### Author Topic: Unnamed Optimizing Compiler  (Read 426 times)

0 Members and 1 Guest are viewing this topic.

#### Xeda112358

• Xombie.
• Moderator
• LV12 Extreme Poster (Next: 5000)
• Posts: 4537
• Rating: +711/-6
• meow :3
##### Unnamed Optimizing Compiler
« on: April 17, 2019, 11:30:48 pm »
Hi, for a long time I've wanted to create a compiler (targeting the Z80) that was even better at optimizing. Back when I was first brainstorming a Grammer compiler, I had in mind the issues of existing Z80 C compilers and even Axe. The Z80 really is poorly suited to C, but Axe is actually pretty amazing (as many know). One thing that C, Axe, and Grammer all have in common is a standard way of passing arguments. For example, in the latter cases, the first arguments are passed in HL and BC (respectively). This doesn't always produce optimal code, but it is a lot easier to work with.

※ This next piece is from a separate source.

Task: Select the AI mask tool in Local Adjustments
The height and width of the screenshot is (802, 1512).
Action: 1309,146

So my fantasy was writing a program on my computer that tried to find a more optimal way of passing arguments. I haven't managed it, but it is a lovely dream

I want to put this small, undocumented set of programs out for the public. I wrote it today and there are a bunch of issues, but on some code it works really well.

As an example, here is an example of input:
Code: [Select]
Disp((2*x+1)*6+x)Disp((27*x+1)*4+x)And output:
Code: [Select]
  ld hl,(var_x)  add hl,hl \ inc l  ld b,h \ ld c,l \ add hl,hl \ add hl,bc \ add hl,hl  ld de,(var_x)  add hl,de  call disp_uint16  ld de,27  ld hl,(var_x)  call mulHLDE  inc hl  add hl,hl \ add hl,hl  ld de,(var_x)  add hl,de  call disp_uint16
irToZ80.db basically contains the conversions from a high-level token to low level assembly. Each routine has input and output registers defined, as well as size and timing to use as metrics for optimization.

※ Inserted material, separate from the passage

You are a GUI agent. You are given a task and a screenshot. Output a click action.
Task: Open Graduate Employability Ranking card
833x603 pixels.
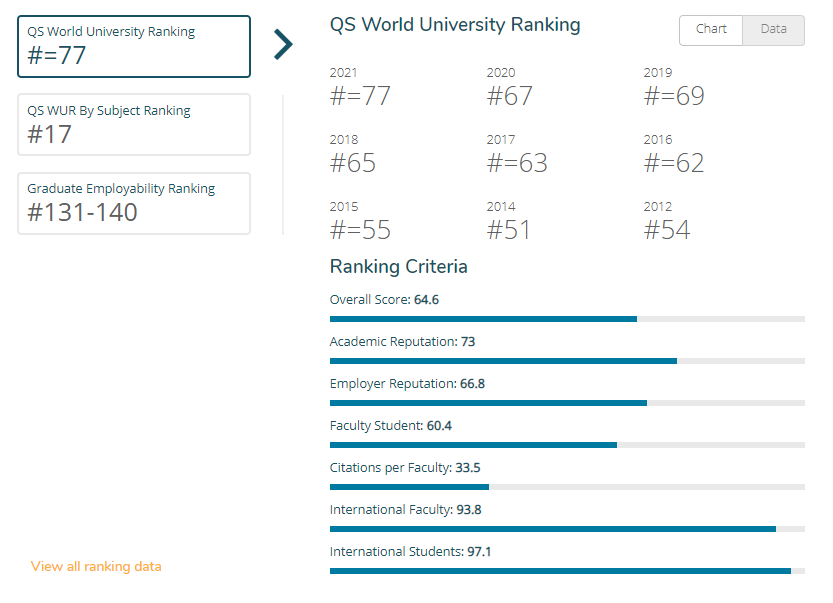[134, 203]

I reused tokens.db from another project, all that is important is name, type, and precedence.

If you run ./compile, it passes test.txt through sy.py to convert the source code into an intermediate representation (basically RPN), then passes that file through irToZ80.py to generate Z80 assembly code.

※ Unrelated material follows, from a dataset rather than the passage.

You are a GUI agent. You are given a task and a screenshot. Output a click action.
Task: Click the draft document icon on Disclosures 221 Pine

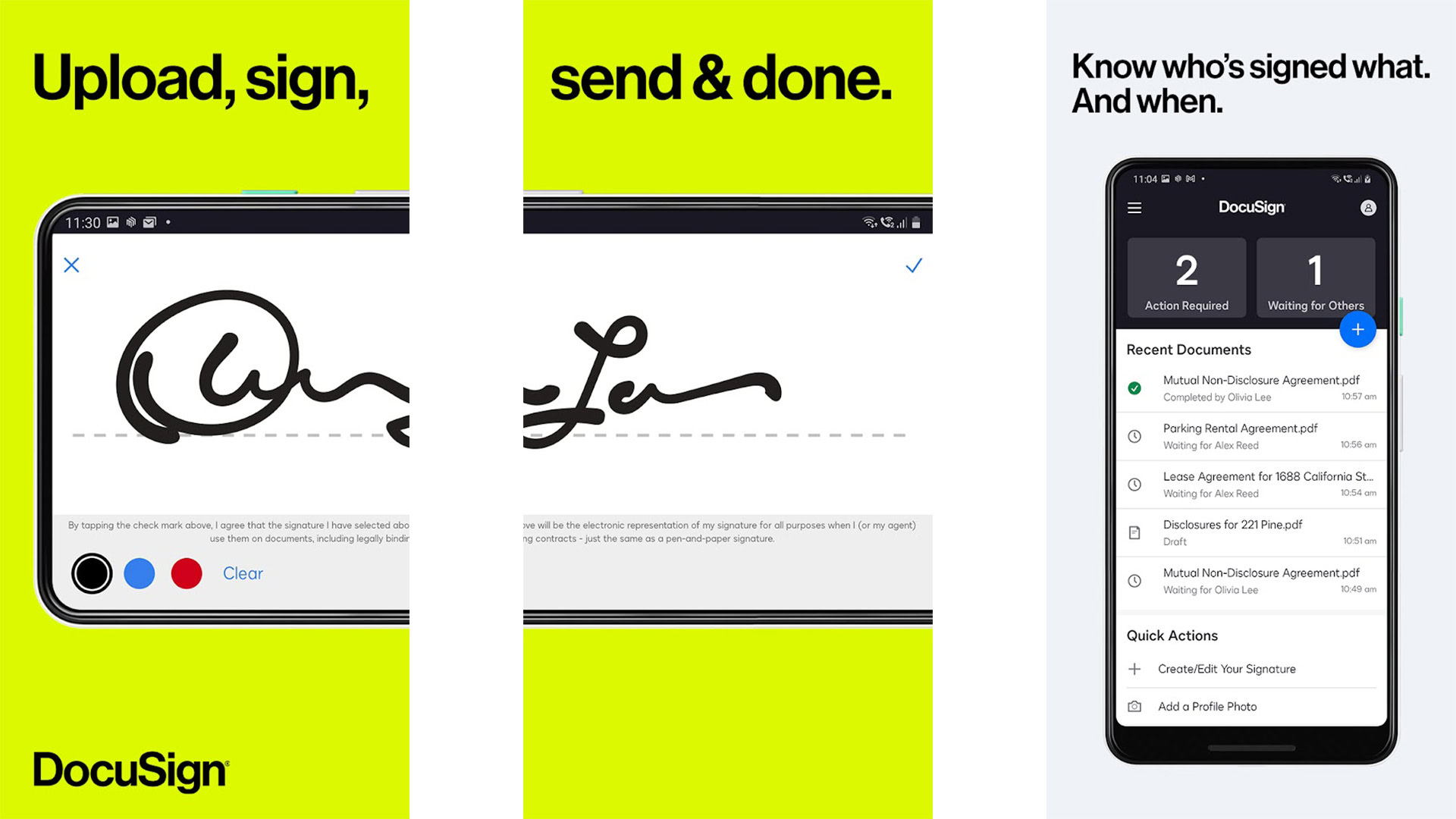1135,532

I basically implemented what I think is Djikstra's Shortest Path algorithm to find the solution that minimizes the target metric. In this case, I try to find the code that minimizes (6*size)^2+(speed)^2.

#### Xeda112358

• Xombie.
• Moderator
• LV12 Extreme Poster (Next: 5000)
• Posts: 4537
• Rating: +711/-6
• meow :3
##### Re: Unnamed Optimizing Compiler
« Reply #1 on: April 20, 2019, 10:24:33 am »
I'm starting to switch over to using an Abstract Syntax Tree (AST) for processing, and it is honestly more fun than I thought it would be. The code for optimizing the subexpressions is much easier. For example, x*2^n ==> x<<n, or x+1 converted to x++ (in this case an increment, not increment and assignment).

I started back up the bad habit of hardcoding some things just to get it to work, so I'll need to work on that!

The current big issue is with more complicated expressions like (x+y)+(x+1). This doesn't look like it should be complicated, but it basically evaluates this tree:
Code: [Select]
    Disp     |     +    / \   /   \  ++    +  |    / \  x   /   \     y     xIt freezes up trying to compile the subtrees while getting the outputs in the right order. This is due to how terribly I hacked together the code that tracked input and output. My goal is to come up with a well-defined way to pass and receive arguments (including allowing stack and variable juggling as glue code )

#### Art_of_camelot

• ಠ_ಠ ( ͡° ͜ʖ ͡°)
• CoT Emeritus
• LV13 Extreme Addict (Next: 9001)
• Posts: 6164
• Rating: +191/-9
• YouTube channel has my solo work and collaboration
##### Re: Unnamed Optimizing Compiler
« Reply #2 on: April 20, 2019, 09:19:57 pm »
Looks pretty cool Xeda. Somewhat unrelated, but I was looking up info on Game Boy programming (the Game Boy uses a Z80 clone +/- some things) and apparently you can do C on it via SDCC (or so I've read). Not sure how efficient it is or fast, but it's a thing.

#### Xeda112358

• Xombie.
• Moderator
• LV12 Extreme Poster (Next: 5000)
• Posts: 4537
• Rating: +711/-6
• meow :3
##### Re: Unnamed Optimizing Compiler
« Reply #3 on: April 21, 2019, 03:45:43 pm »
Looks pretty cool Xeda. Somewhat unrelated, but I was looking up info on Game Boy programming (the Game Boy uses a Z80 clone +/- some things) and apparently you can do C on it via SDCC (or so I've read). Not sure how efficient it is or fast, but it's a thing.
SDCC produces working, but somewhat inefficient code. One of the lofty goal for this project is to be able to convert LLVM IR code to (efficient) z80 assembly, for which there are existing C-->LLVM IR programs.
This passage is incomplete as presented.